Que Sera - (feat. Jane Zhang 張靚穎)
This song is worth highlighting as it is a collaboration with arguably one of the most well known female artists in China! An easy listening R&B song accompanied by traditional Chinese string instruments, “Que Sera” is a simple sounding song that isn’t flashy but has the sophistication of a timeless duet that can be listened to for many years to come.
Overall, I thought this album very well done with very few things to criticize. But I kind of wish the albums were released separately, as I feel like it would have given listeners an undivided appreciation for all the new sounds introduced in each album, rendering this work is rather hard to digest all at once. It would also better highlight the originality and creative efforts put into all the songs. I also personally hoped for more heartfelt songs; ones where Khalil opens up and tells us more about his personal journey, adversities and experiences he had faced over the past 11 years. It would have been nice to hear him touch on this subject with a few more songs. I also feel that the multi-cultural theme could have been further enhanced through the context of the collaborations. It would have been interesting to hear artists like Diana Wang or Wang Leehom further incorporate their unique background and upbringings.
There are other songs that deserves honorable mentions on both albums. The Gold album features a medley of relatively more traditional songs, with Fong reverting back to his familiar R&B, Soul roots. Songs to look out for include the funky "Right Girl" and "HBDD (Not Very Low Key)", the Soulful "Run From Your Love", "Dark Night" and even the Gospel influenced "Once". The Black album features a good mix of easy listening songs. If you are looking for something slower, you should check out “NMW”, “Butterfly Dream” (夢蝴蝶) and “Love so much”. If you are in the mood for something more upbeat and catchy -“ Wu Kong (2003 Demo Version)”, “ Listen (聽)” and “Opening Smile (笑開)” are worth a listen.
I also think it is important to recognize the contributions, Hong Kong based producer Derrick made to this album. I feel like his work has the unique sounds of western influences mixed elegantly into Chinese music. It gives Chinese music a different demeanour - perhaps one that can better bridge eastern and western sounds together. A few examples include “Right Girl”, “Not Very Low Key”, “Listen” and “All night” . I definitely recommend everyone to check out more of Derek’s work in the future!
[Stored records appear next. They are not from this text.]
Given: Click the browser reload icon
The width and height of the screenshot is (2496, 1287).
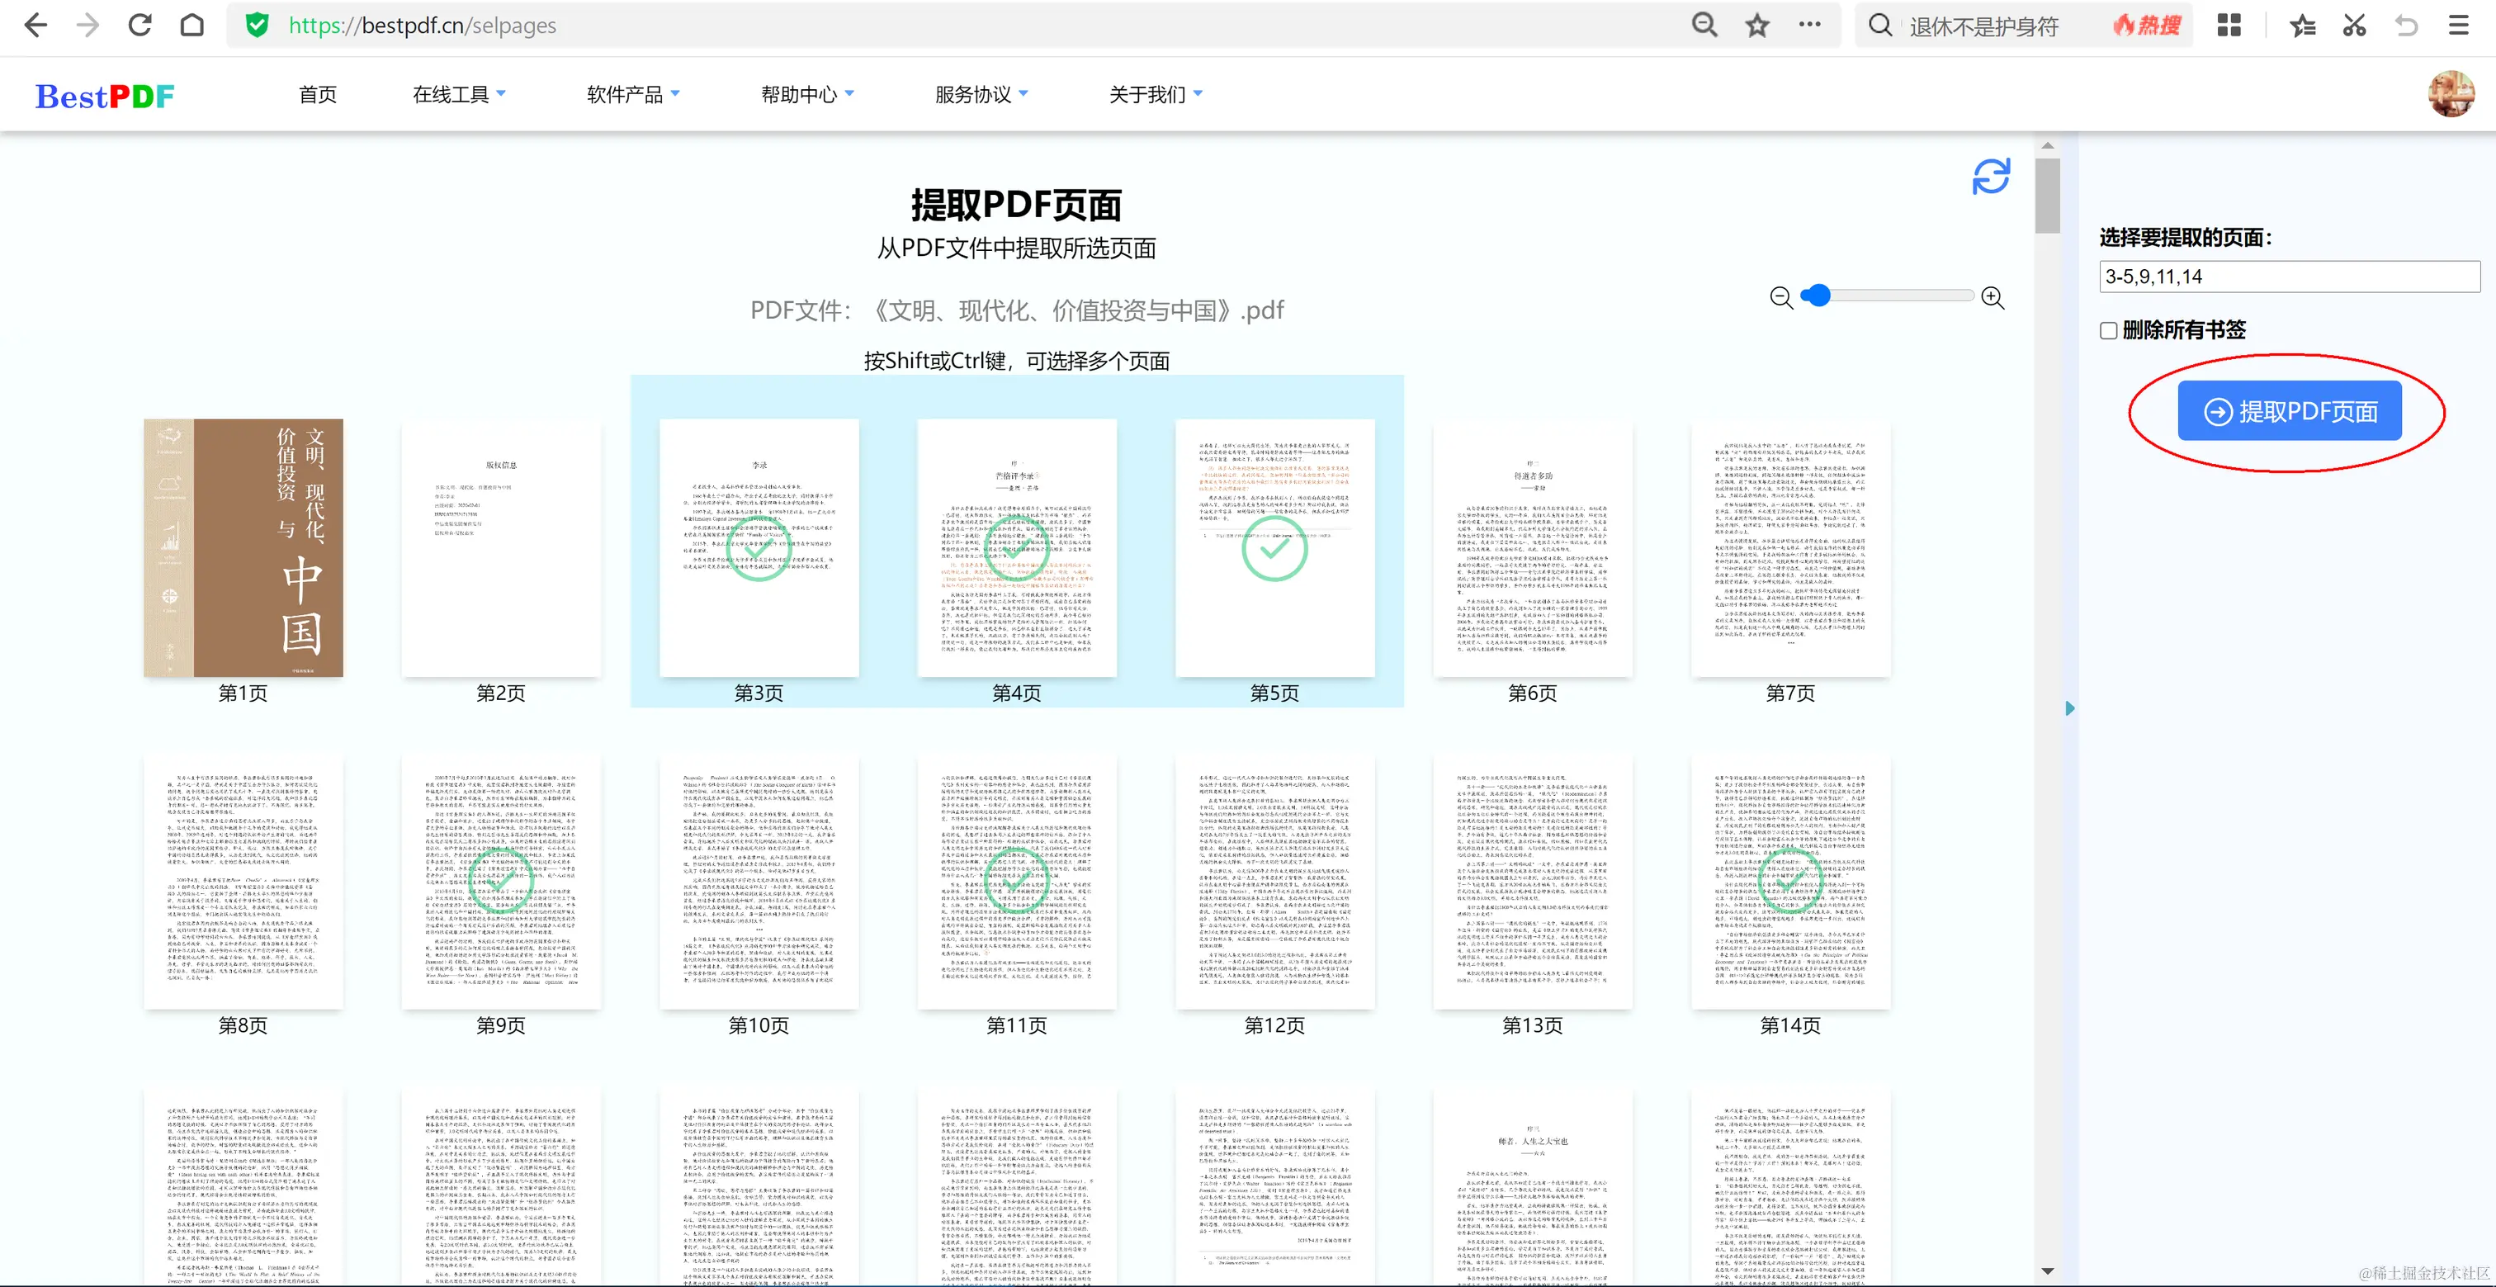Looking at the screenshot, I should (x=140, y=25).
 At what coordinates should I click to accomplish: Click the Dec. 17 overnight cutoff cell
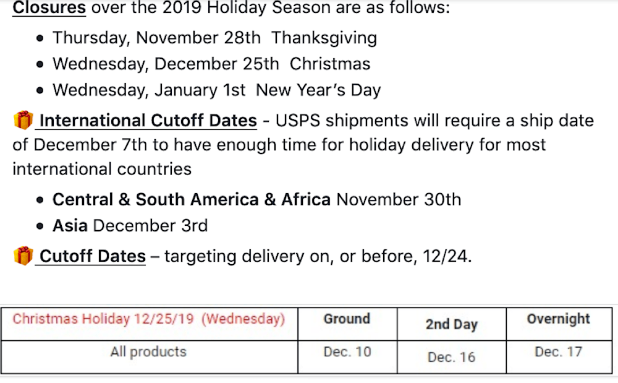(x=558, y=352)
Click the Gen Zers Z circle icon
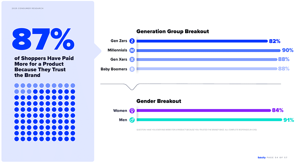The height and width of the screenshot is (163, 298). 132,41
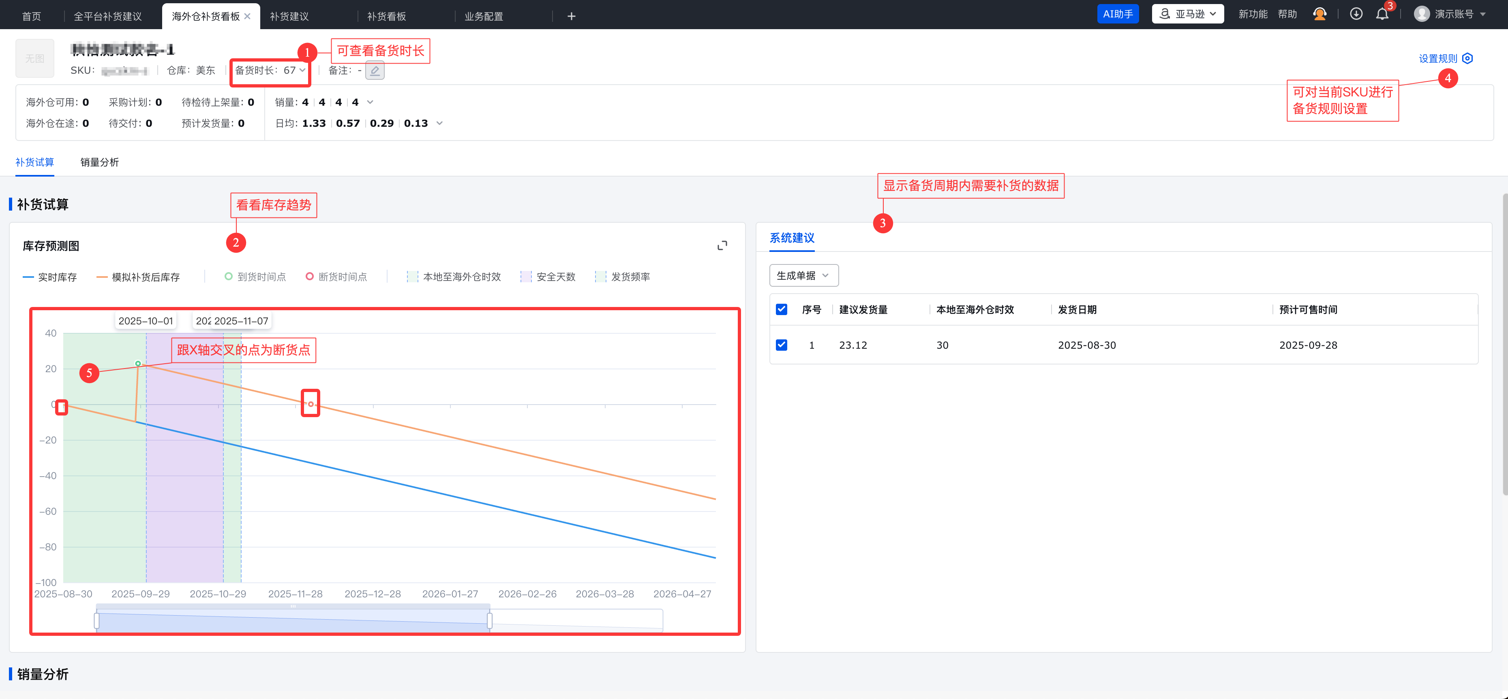Open customer service headset icon

tap(1320, 15)
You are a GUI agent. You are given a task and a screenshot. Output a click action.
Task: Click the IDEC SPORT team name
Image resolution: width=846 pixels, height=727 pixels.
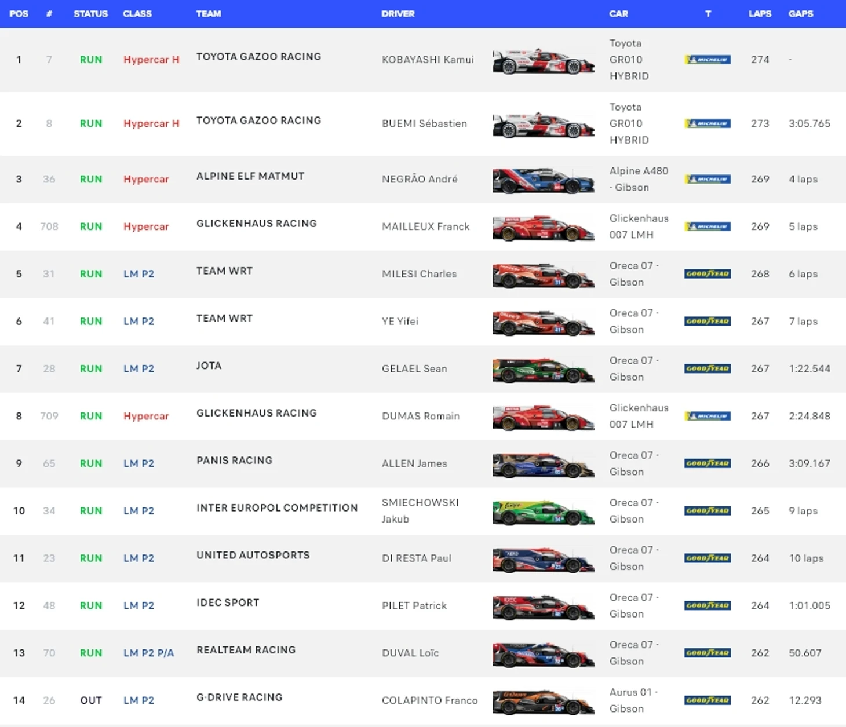[x=228, y=602]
Through JTW, I feel like Khalil took a major step forward with his vision of redefining musical boundaries and fusing western influences into Chinese music. This album adds a refreshing sense of excitement back into the music scene, by battling against the stigma of sacrificing creativity for commercialism and creating sounds that compile with industry standards. In my opinion, music is a constantly changing art with no strict rules. Sometimes the best way for artists to nourish creativity and continue to keep fans intrigued is to create something out of the ordinary and JTW definitely achieved that for me!